Records shown Start Marker

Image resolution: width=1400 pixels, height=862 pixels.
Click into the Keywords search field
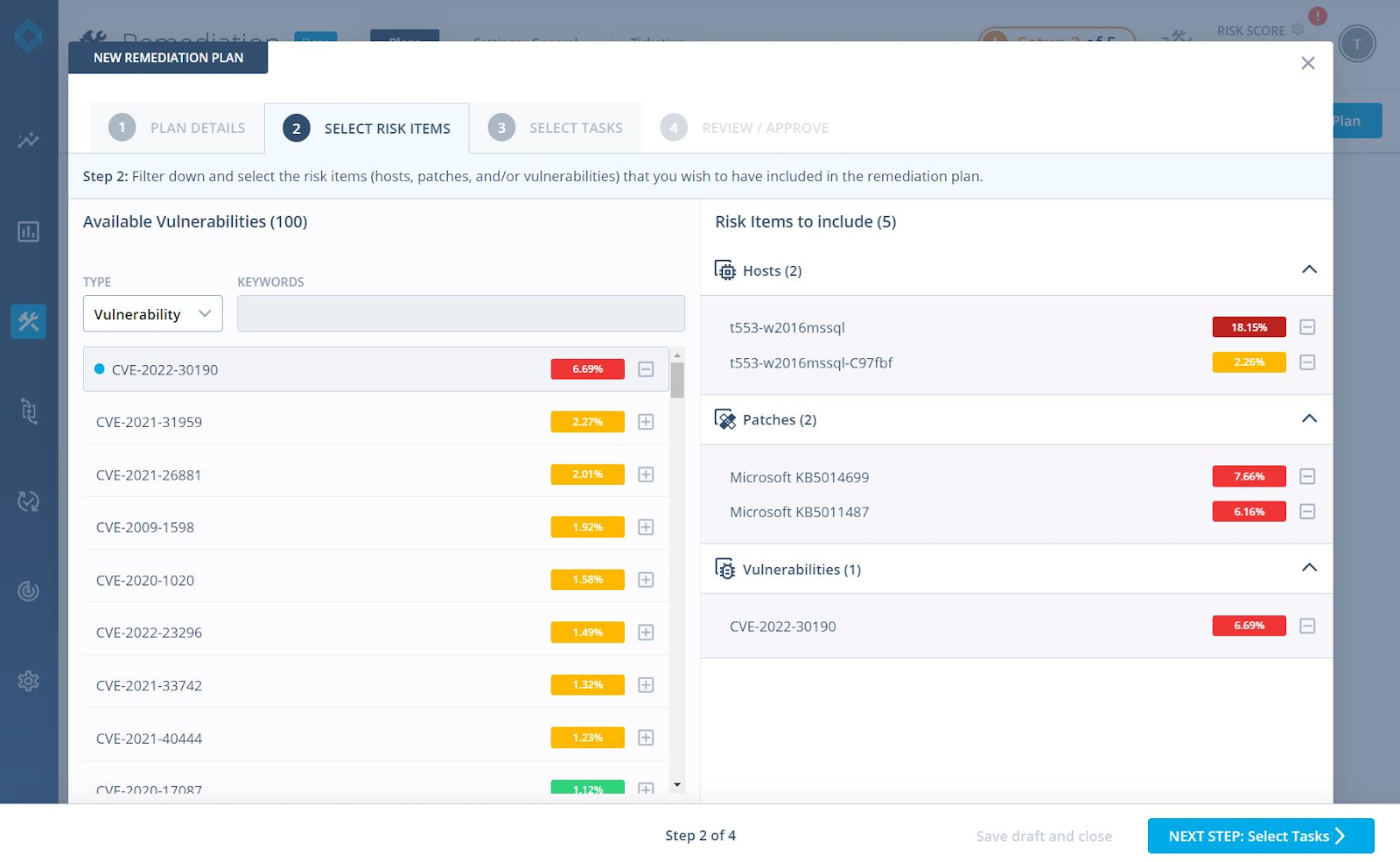click(x=460, y=314)
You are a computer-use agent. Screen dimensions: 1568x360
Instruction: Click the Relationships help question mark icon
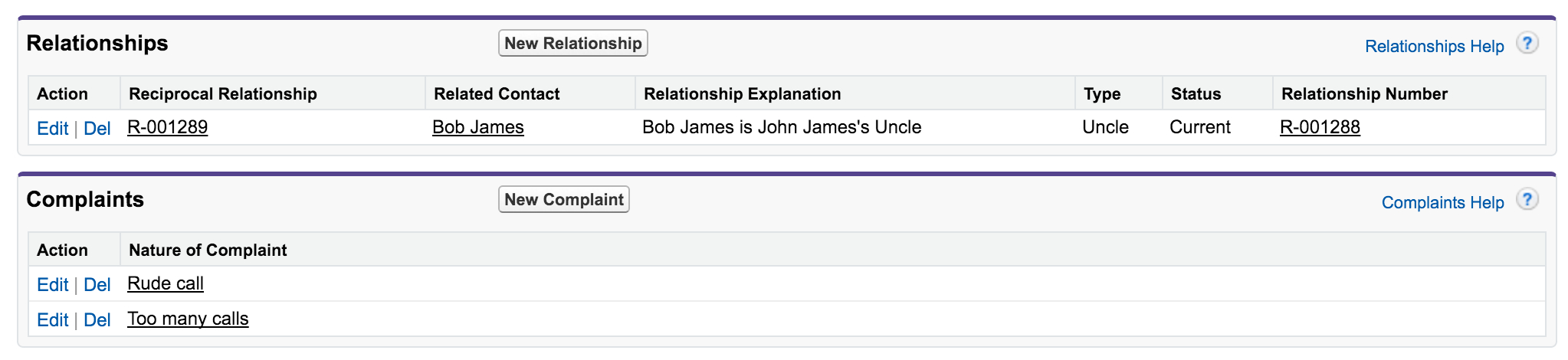point(1527,44)
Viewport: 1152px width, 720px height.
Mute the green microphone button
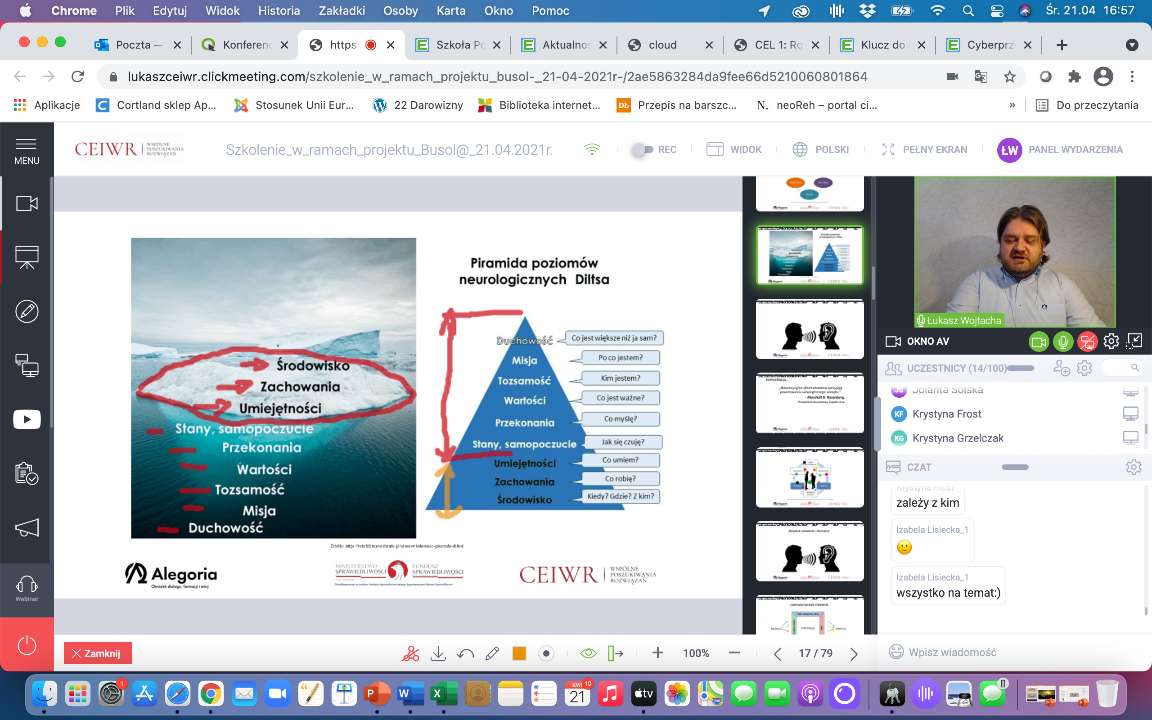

Records shown End Marker

(Aim of the task):
Filtering the entries above by the word "height", copy each line that matches.

(Result for this exercise):
Image resolution: width=1400 pixels, height=862 pixels.
Viewport: 1152px width, 720px height.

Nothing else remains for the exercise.